Il existe à l’armée ce qu’on appelle un « biscuit de guerre », C’est-à-dire un truc immangeable, qui contient tout ce qu’il faut pour survivre. Sauf qu’il faut être à côté d’un robinet, parce que c’est un étouffe-chrétien que je vous raconte pas…
Moi, je vais faire faire un « biscuit de paix ». C’est un truc qui sera plus plat qu’un MacDo, et qui contiendra du miel, des noix, du sel, de tout ce qui faut… Enfin, je suis en train de le faire étudier, et… je peux pas vous dire, parce que là je m’avance un peut peu, on n’a pas fini vraiment de travailler dessus, mais ça va coûter 1,20 F au maximum, par pièce. Et ce sera un biscuit qui contient tout ce qu’il faut pour vivre.

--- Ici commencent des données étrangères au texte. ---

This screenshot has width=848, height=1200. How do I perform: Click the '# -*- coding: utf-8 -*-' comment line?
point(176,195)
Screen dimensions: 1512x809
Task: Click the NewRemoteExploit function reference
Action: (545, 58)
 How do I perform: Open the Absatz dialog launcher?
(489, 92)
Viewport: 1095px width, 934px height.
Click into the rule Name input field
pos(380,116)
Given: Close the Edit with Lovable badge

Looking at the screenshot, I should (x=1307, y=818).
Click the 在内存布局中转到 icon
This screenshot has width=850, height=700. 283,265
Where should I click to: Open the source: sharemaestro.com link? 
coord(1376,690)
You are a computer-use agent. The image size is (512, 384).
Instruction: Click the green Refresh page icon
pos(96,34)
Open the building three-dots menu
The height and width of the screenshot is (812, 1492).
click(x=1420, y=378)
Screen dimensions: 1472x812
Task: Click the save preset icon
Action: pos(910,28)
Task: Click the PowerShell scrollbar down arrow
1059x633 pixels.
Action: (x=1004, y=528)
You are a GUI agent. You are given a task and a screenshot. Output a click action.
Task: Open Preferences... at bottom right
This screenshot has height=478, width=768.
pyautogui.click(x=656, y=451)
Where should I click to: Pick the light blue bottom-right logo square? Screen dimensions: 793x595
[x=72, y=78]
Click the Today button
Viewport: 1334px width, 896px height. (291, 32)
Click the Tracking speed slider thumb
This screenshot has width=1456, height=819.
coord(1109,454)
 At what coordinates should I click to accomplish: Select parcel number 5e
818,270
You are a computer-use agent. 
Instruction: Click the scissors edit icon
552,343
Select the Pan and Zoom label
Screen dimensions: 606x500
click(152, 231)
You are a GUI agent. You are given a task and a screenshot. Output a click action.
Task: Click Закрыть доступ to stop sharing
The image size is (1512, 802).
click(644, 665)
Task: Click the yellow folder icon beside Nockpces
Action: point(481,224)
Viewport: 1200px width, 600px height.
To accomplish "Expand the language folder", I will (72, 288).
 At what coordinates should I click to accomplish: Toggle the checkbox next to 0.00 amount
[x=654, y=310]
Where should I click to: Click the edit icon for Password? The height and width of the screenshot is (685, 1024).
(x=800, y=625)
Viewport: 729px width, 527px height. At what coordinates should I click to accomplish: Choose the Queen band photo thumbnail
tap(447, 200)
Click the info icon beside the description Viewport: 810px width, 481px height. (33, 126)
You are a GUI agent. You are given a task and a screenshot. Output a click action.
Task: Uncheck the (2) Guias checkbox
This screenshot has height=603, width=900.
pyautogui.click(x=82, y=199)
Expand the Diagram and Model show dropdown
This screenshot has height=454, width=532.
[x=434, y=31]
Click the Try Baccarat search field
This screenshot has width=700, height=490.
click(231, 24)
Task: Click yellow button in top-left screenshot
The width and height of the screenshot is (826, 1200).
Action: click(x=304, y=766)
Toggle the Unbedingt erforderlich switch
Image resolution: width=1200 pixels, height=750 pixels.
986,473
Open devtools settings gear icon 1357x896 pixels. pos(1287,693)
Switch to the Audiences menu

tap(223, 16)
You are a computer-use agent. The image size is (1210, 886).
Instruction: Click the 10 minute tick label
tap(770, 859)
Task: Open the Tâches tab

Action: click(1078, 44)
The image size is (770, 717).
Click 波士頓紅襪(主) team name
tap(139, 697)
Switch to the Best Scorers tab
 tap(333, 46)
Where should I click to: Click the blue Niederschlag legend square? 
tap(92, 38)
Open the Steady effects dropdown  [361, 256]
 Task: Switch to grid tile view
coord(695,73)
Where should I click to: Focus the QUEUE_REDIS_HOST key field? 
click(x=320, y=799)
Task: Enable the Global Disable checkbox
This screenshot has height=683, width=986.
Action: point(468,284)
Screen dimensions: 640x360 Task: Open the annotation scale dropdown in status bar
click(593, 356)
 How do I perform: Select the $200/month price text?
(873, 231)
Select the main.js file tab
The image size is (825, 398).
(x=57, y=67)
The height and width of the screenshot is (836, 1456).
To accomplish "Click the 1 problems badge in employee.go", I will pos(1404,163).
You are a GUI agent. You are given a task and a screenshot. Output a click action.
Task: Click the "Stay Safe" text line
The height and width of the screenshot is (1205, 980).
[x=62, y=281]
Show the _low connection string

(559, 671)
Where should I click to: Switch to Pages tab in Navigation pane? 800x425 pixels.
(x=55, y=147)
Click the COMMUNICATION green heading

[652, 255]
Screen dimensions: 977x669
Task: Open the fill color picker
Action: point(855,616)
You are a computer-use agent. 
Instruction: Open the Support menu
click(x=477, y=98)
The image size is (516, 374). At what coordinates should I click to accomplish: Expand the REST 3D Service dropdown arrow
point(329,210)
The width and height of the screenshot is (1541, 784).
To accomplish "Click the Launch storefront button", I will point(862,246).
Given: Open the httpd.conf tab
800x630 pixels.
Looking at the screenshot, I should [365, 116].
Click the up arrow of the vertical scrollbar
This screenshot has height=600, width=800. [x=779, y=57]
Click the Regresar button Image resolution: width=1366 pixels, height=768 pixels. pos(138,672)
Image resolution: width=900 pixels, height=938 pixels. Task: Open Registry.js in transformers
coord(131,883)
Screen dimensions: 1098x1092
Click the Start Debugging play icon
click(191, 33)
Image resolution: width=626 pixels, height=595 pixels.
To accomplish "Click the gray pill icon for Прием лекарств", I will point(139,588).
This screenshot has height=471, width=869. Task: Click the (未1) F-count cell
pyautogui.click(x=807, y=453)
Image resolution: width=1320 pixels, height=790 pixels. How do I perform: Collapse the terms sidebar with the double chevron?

Mais il va falloir vraiment m’aider, parce que là je suis planté là-dessus. J’ai l’idée, je le vois le truc, je sais bien comment il faut que ça soit, mais j’ai pas encore trouvé vraiment les spécialistes qui m’ont confirmé que ce truc-là n’allait pas vieillir d’abord, qu’il serait consommable toute sa vie, et que d’autre part, il n’y aurait pas de déperdition e ses qualités.
Pour l’instant, on est sur un produit qui est limité dans le temps. Mais enfin, de toute façon, avec le nombre de bouches qu’il y a à nourrir, je vois pas pourquoi on les entreposerait, hein… Enfin, c’est vrai qu’il y a d’autres idées à trouver là-dessus.
C’est certain, que par rapport à la misère du monde en général, puisqu’il y a même des peuplades en Afrique qu’il est impossible de nourrir du jour au lendemain (il faut d’abord les soigner, avant qu’on soit capable de les nourrir, puisque leur corps est tellement peu habitué, qu’il accepterait pas la nourriture — ça, c’est vraiment un autre travail qui est davantage à confier à la médecine), mais… c’est sûr qu’il y a des tas de misères dans le monde…
Moi, encore une fois, j’ai fait ce bel effet-là parce qu’il s’agit de nourriture, que c’est une tradition française, et qu’il faut savoir que ce sont les pauvres les plus généreux, et que c’est eux qui bouffent le plus aussi. Les riches achètent moins en poids de nourriture, individuellement, que les pauvres. Les gens les plus pauvres, dans une société, ont tendance à dépenser beaucoup dans un domaine où ils peuvent, c’est-à-dire ils se rattrapent sur la nourriture. Donc ça touche vraiment les gens à un truc précis.